Author：Eve Cole Update Time：2025-02-15 12:48:02

Google's latest voice generation technology has once again refreshed the industry standard. This breakthrough technology not only generates natural conversations of up to 2 minutes in 3 seconds, but also ensures voice coherence and sound quality performance among multiple speakers. The technology has been used in multiple Google products such as Gemini Live and Project Astra, and is changing the way people interact with digital assistants and AI tools around the world.

Over the past few years, Google has been focusing on research in the field of audio generation. The models they developed can create high-quality, natural voice through a variety of input methods such as text, rhythm control and specific sounds. Recently, Google has teamed up with multiple internal teams to launch two important features: NotebookLM audio overview can convert uploaded documents into vivid conversations; Illuminate can generate formal AI discussions about research papers, making expertise easier to understand. and digest.

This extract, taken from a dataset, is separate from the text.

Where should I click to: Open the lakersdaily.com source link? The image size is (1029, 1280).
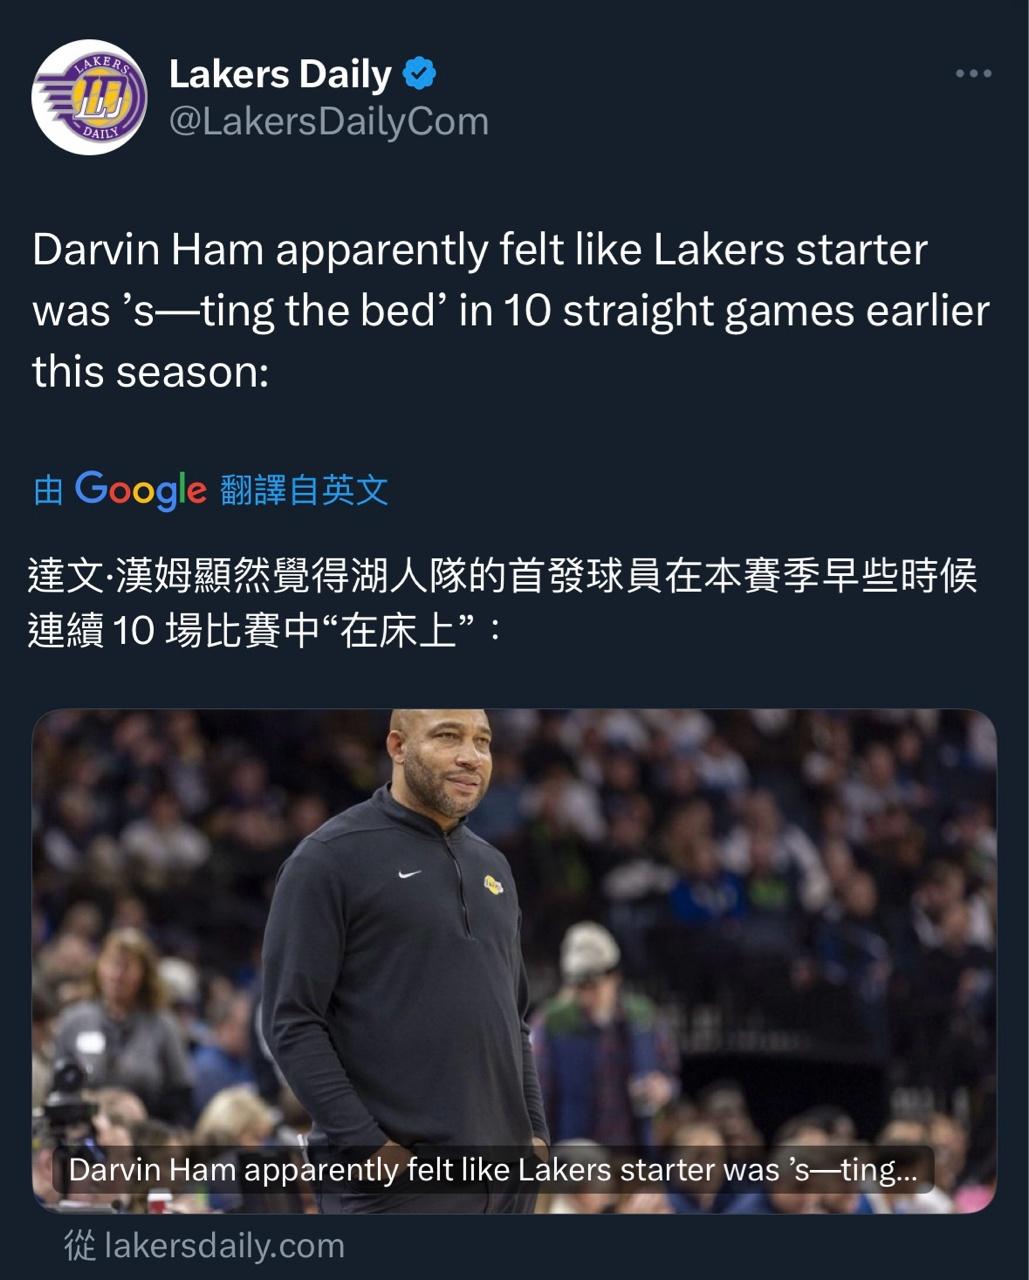[224, 1246]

These breakthroughs are based on several previous research results from Google. From SoundStream neural audio codecs, to AudioLM audio language modeling framework, to SoundStorm, which can generate more than 30 seconds of conversations, Google is constantly innovating in the field of voice generation. The latest technological breakthrough uses more efficient voice codecs that can compress audio at a low bit rate of 600 bits per second while maintaining output quality.

To achieve this technological breakthrough, Google has developed a special Transformer architecture that can efficiently process information hierarchy. The model is first pre-trained on hundreds of thousands of hours of speech data and then fine-tuned on a high-quality conversation dataset that contains natural features such as tone pauses in real conversations. To ensure responsible use of the technology, Google has also integrated SynthID technology to add watermarks to the audio content generated by AI.

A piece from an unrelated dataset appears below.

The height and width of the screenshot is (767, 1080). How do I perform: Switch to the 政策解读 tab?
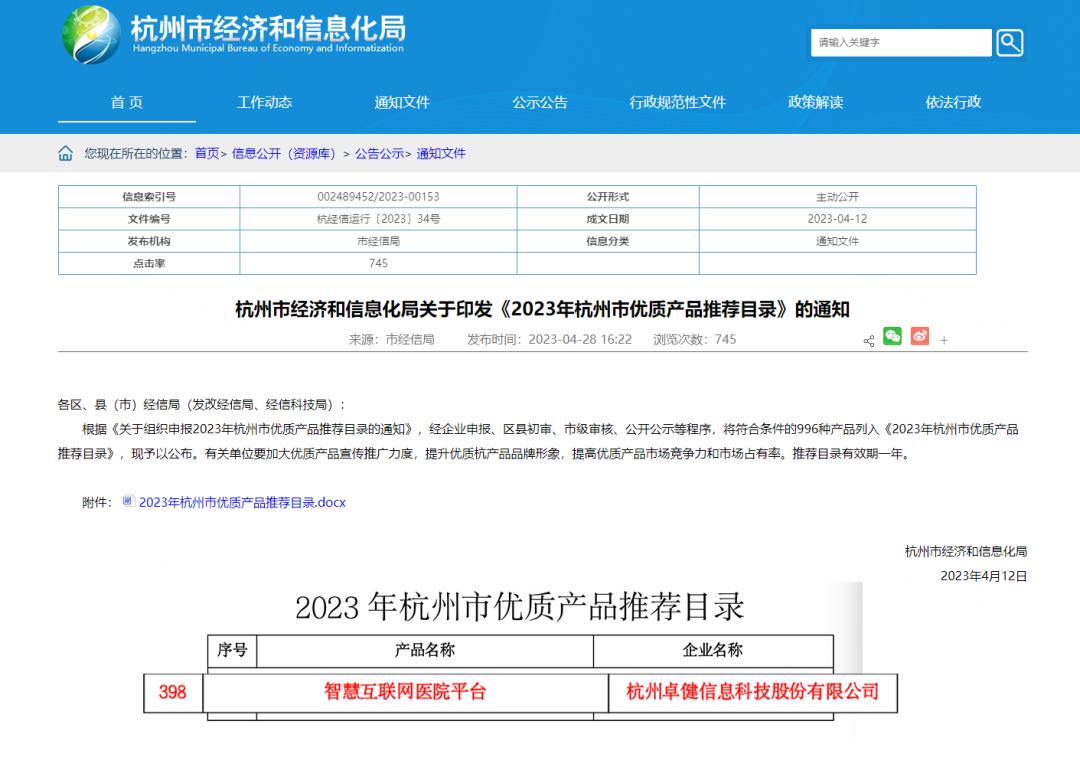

Looking ahead, Google is working to improve the smoothness, sound quality of the model, and add more detailed controls. Combined with the Gemini series of models, this technology is expected to play an important role in improving educational experience and content accessibility, bringing more possibilities to voice technology.

The importance of this technology is not only in its performance improvement, but also in its opening of a new chapter for human-computer interaction. By transforming complex technological innovations into natural, intuitive ways of interacting, Google is laying the foundation for the next generation of digital experiences.

Details: https://deepmind.google/discover/blog/pushing-the-frontiers-of-audio-generation/

Google's voice generation technology is not only a technological leap, but also a revolutionary advancement in human-computer interaction, bringing unlimited possibilities to the future digital world.